Appeal from an order of the Supreme Court (Williams, J.), entered August 25, 1992 in Sullivan County, which denied plaintiff’s motion for summary judgment.
Plaintiff commenced this action to recover $28,000 paid to defendants Kipp Osborne and Margot Osborne, its insureds, in exchange for a subrogation receipt in satisfaction of a claim made on their homeowner’s policy after their property and its contents had been demolished by a truck owned and operated by defendant Charles Gregg. At the time this action was commenced, the Osbornes also had pending a Federal civil action against Gregg in which plaintiff neither participated nor gave its consent. Ultimately, the Osbornes settled with Gregg and State Farm Insurance Company, his liability insurance carrier, for the sum of $62,000, which was in excess of the $50,000 policy limit, Gregg having paid $12,000 personally. Plaintiff avows that it consented to the settlement.

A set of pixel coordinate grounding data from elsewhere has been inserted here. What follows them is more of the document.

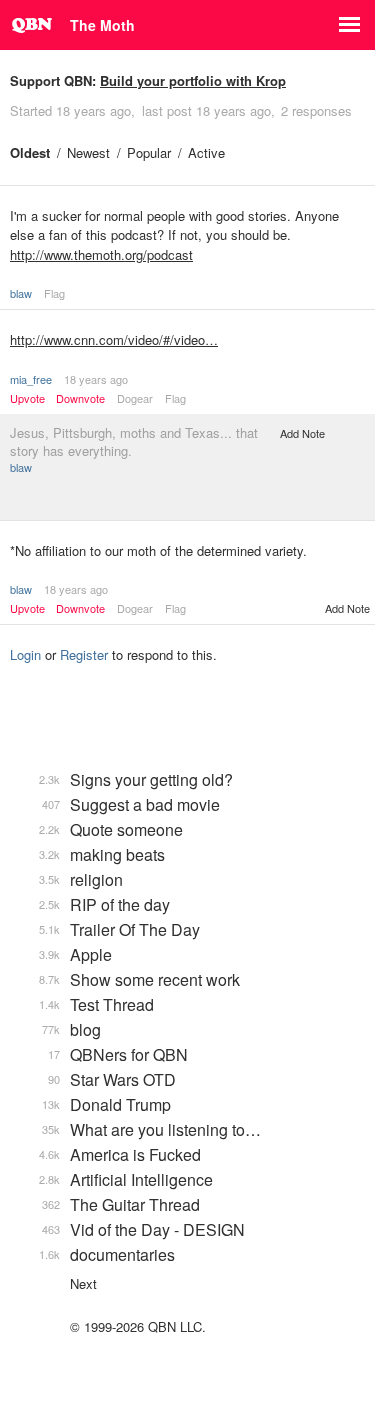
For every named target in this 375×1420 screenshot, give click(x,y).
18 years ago (96, 379)
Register (84, 654)
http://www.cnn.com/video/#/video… (114, 339)
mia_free (31, 379)
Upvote (27, 398)
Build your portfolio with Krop (193, 80)
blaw (21, 293)
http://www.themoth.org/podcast (101, 254)
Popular (149, 152)
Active (206, 152)
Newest (88, 152)
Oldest (30, 152)
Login (25, 654)
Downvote (80, 398)
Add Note (302, 433)
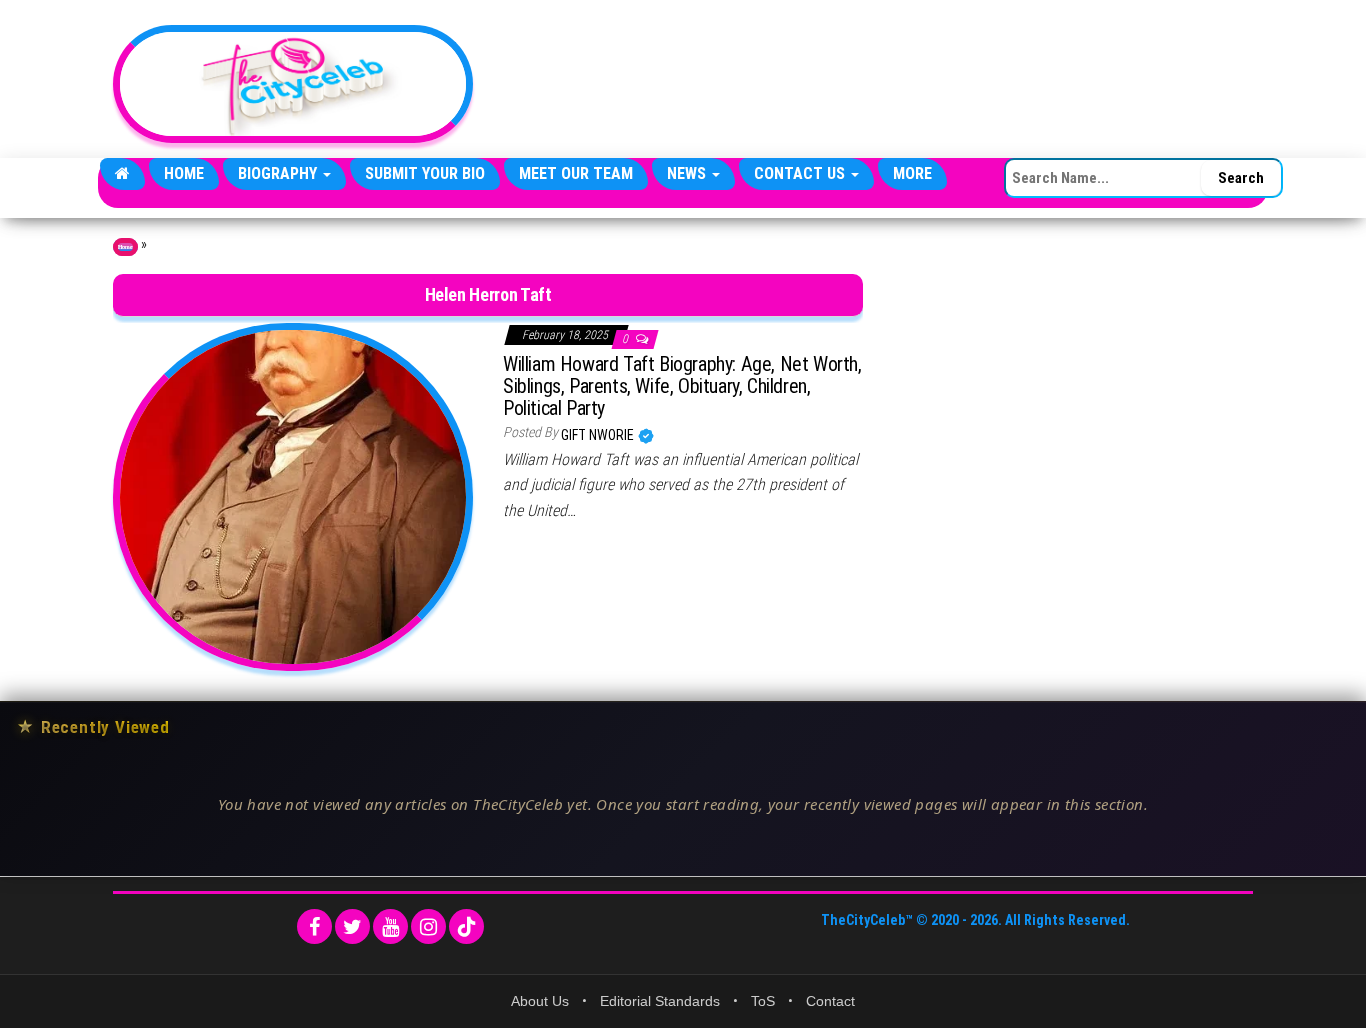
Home (184, 173)
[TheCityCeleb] (122, 174)
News (688, 173)
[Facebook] (314, 926)
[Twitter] (352, 926)
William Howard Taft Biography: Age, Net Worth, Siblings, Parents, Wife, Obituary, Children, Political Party (682, 386)
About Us (540, 1001)
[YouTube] (390, 926)
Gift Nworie (599, 435)
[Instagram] (428, 926)
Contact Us (801, 173)
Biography (279, 173)
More (912, 173)
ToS (763, 1001)
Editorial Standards (660, 1001)
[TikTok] (466, 926)
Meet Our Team (576, 173)
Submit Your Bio (425, 173)
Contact (830, 1001)
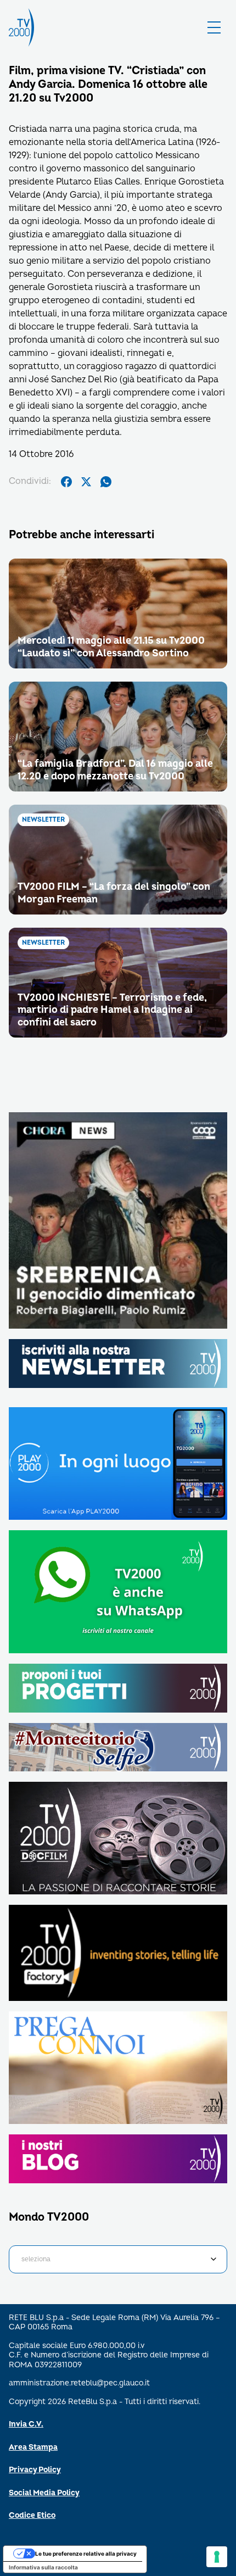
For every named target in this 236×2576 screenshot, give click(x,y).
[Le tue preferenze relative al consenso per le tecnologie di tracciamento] (216, 2556)
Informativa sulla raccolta (43, 2567)
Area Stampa (33, 2447)
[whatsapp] (106, 481)
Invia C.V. (26, 2424)
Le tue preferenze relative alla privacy (86, 2553)
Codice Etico (32, 2515)
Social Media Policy (44, 2492)
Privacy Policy (35, 2469)
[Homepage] (21, 27)
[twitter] (86, 481)
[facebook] (66, 481)
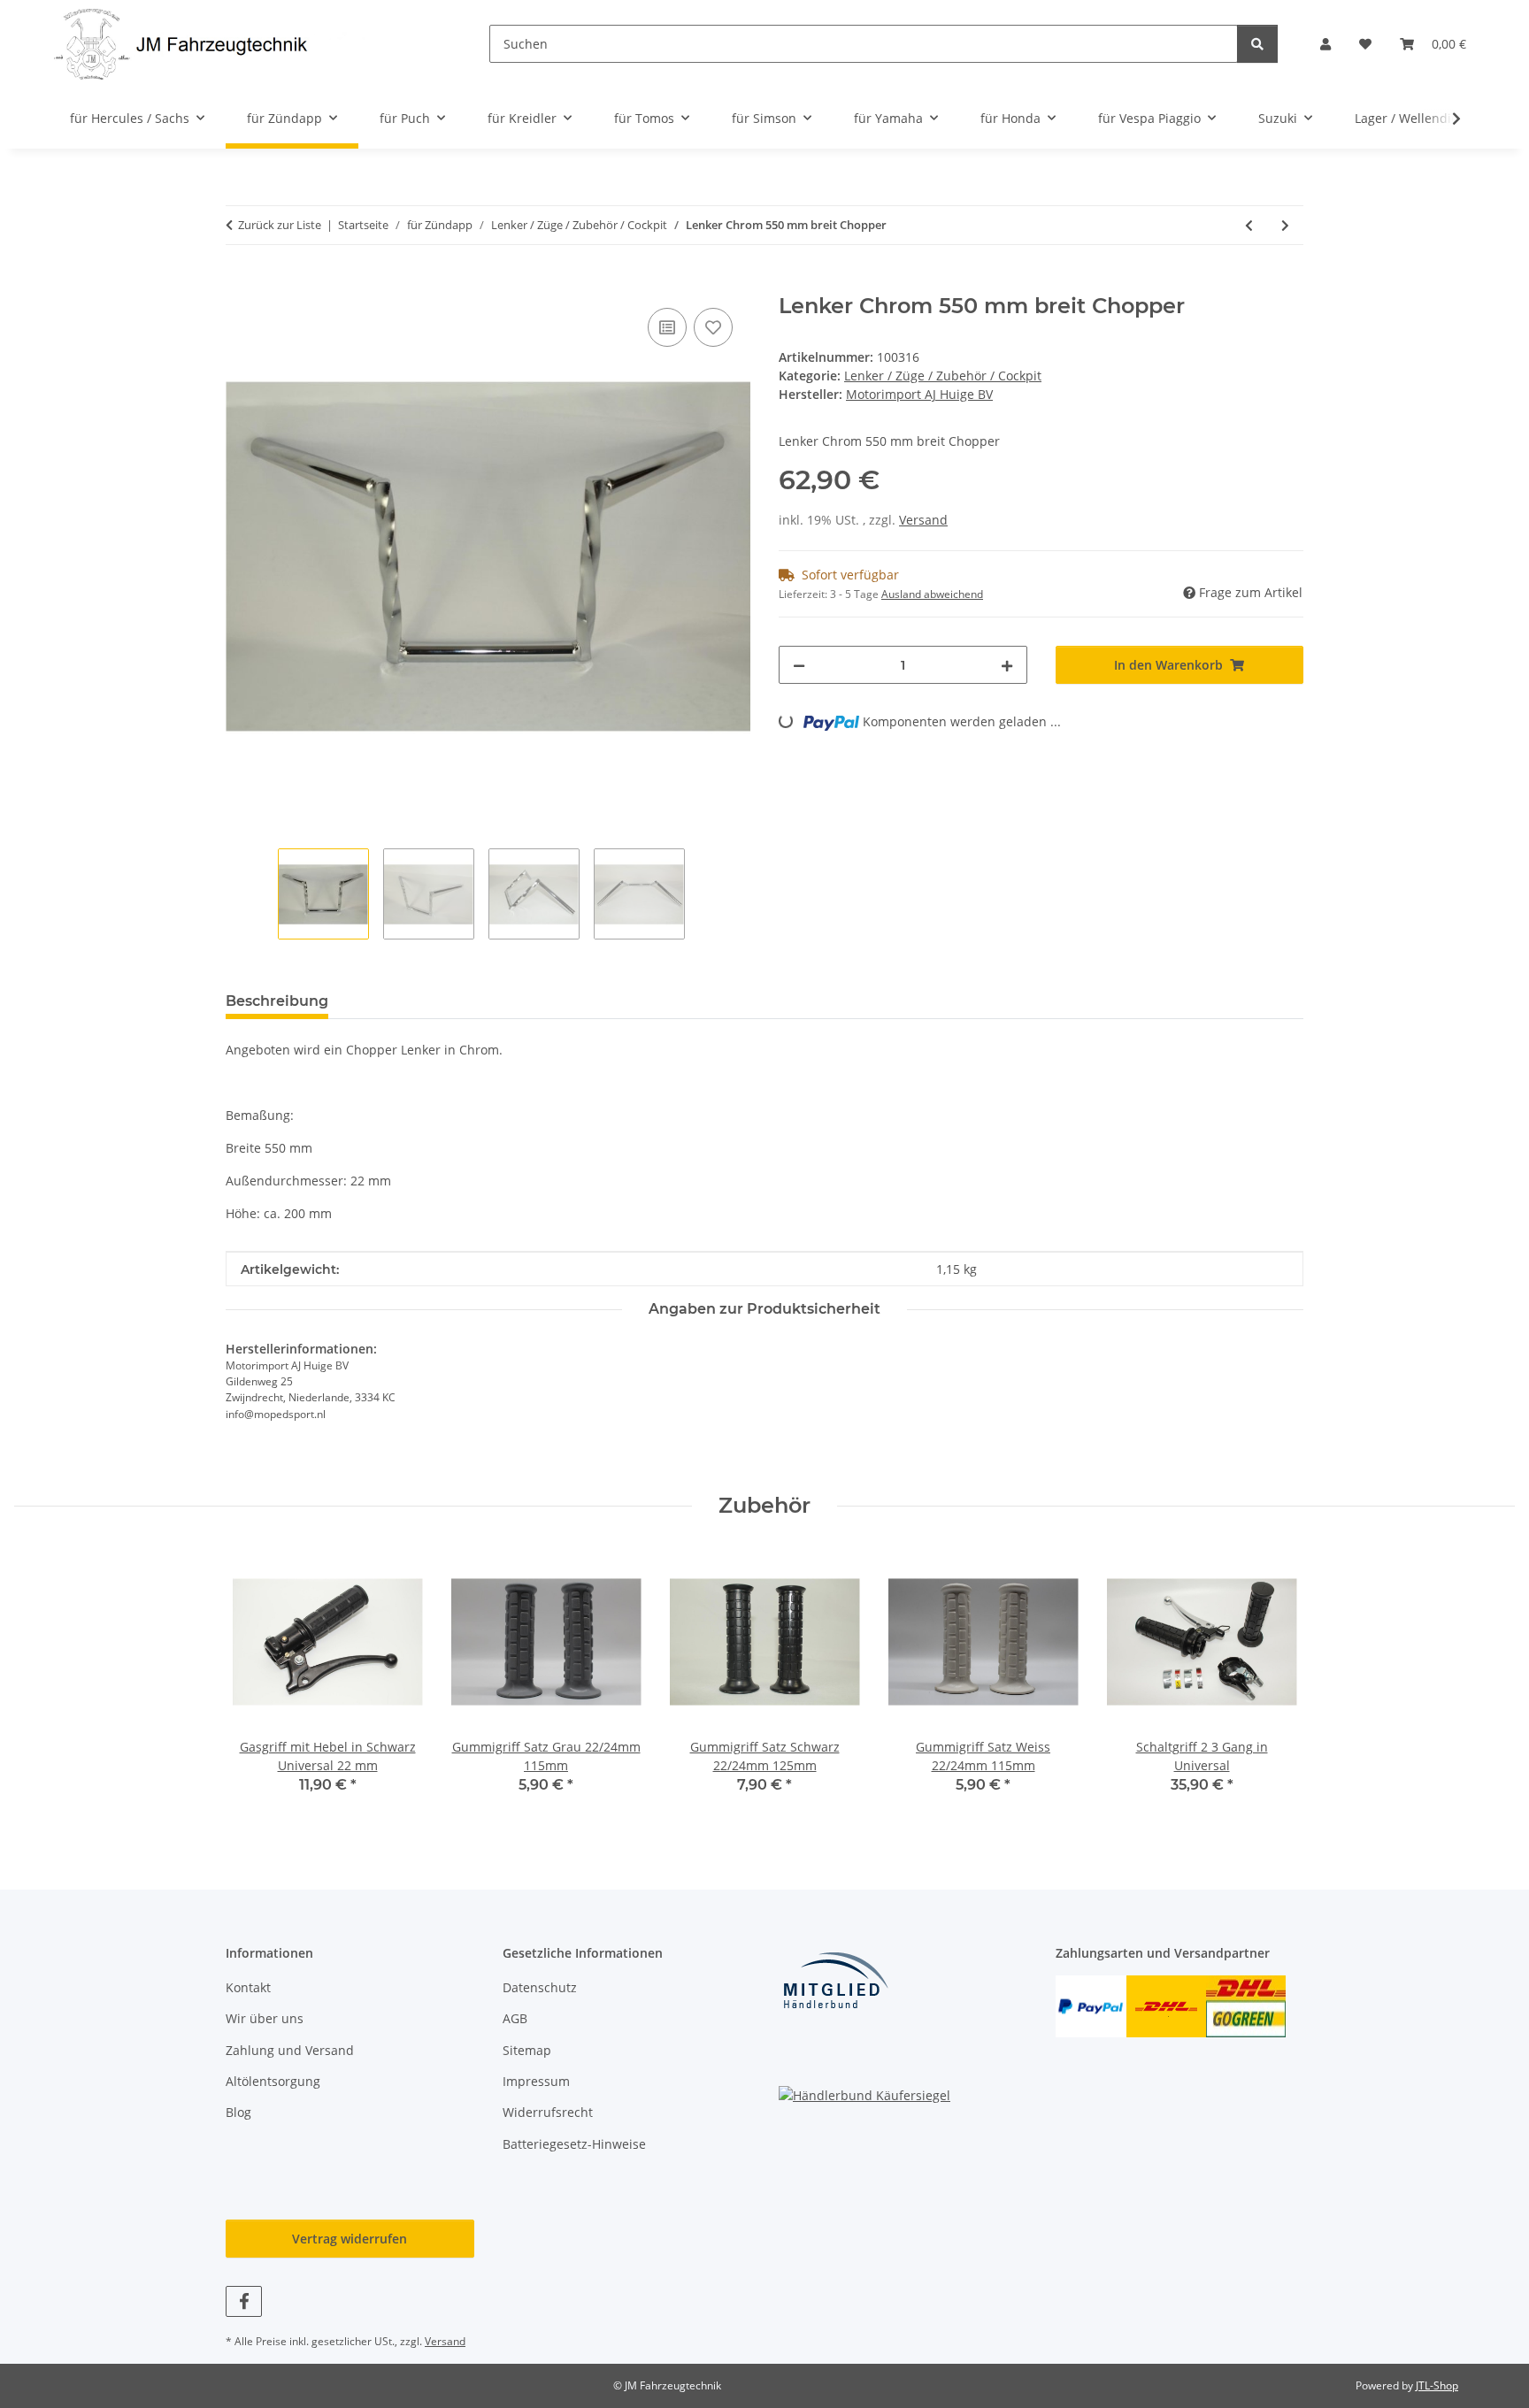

The basis of this lawsuit by plaintiff is its contention that the subrogation receipt* signed by the Osbornes as a condition to receiving the $28,000 policy limit on their homeowner’s policy entitles it to repayment of the first $28,000 paid by or on behalf of the tortfeasor. In opposition, the Osbornes contend they owe nothing to plaintiff because the total of $90,000 received has not wholly covered their loss. Supreme Court, relying upon Hamilton Fire Ins. Co. v Greger (246 NY 162), agreed with the Osbornes and denied plaintiff’s motion for summary judgment, finding that plaintiff had not demonstrated that the Osbornes received anything in excess of their actual damages. On this appeal, plaintiff contends that the facts more closely resemble those in Aetna Cas. & Sur. Co. v Bekins Van Lines Co. (67 NY2d 901) than found in Hamilton Fire Ins. Co. v Greger (supra). We disagree and affirm.
In Aetna Cas. & Sur. Co. v Bekins Van Lines Co. (supra) the action was brought by an insurer under its subrogation rights *797against the third-party tortfeasor, who settled with the insured with knowledge of the insurer’s subrogation rights but without its consent. It was also argued that the insured’s actual damages exceeded the amount received and the paying tortfeasor was a common carrier whose liability was limited by a contractually agreed-upon "released value”, the sum it had paid the insured. The tortfeasor was required to make a further payment to the insurance company.
In Hamilton Fire Ins. Co. v Gregor (supra), the action was by an insurance company against its own insured. After receipt of payment from his own carrier representing only a portion of his total loss, the insured brought an action against the tortfeasor which was thereafter settled. The settlement was in compromise and did not state that it constituted payment in full of the damages suffered. Accordingly, the court found that the insurance company had failed to sustain its theory that the insured had received money equitably belonging to his insurance company (supra, at 167). Moreover, if the tortfeasor’s settlement occurred after it had learned of the subrogation right, but without the insurance company’s consent, the settlement would not have destroyed the insurance company’s right to proceed in a subrogation action (see, supra, at 167).
Accordingly, plaintiff is entitled to compensation from the Osbornes only if the Osbornes have received more than the actual amount of damages suffered at the hands of the tortfeasor. Since that remains an unresolved issue of fact on which plaintiff bears the burden of proof, Supreme Court properly denied plaintiff’s motion for summary judgment.
Cardona, P. J., Crew III, Casey and Peters, JJ., concur. Ordered that the order is affirmed, with costs.
In relevant part the receipt states that "to the extent of said payment the undersigned hereby subrogates * * * claims * * * for the loss”.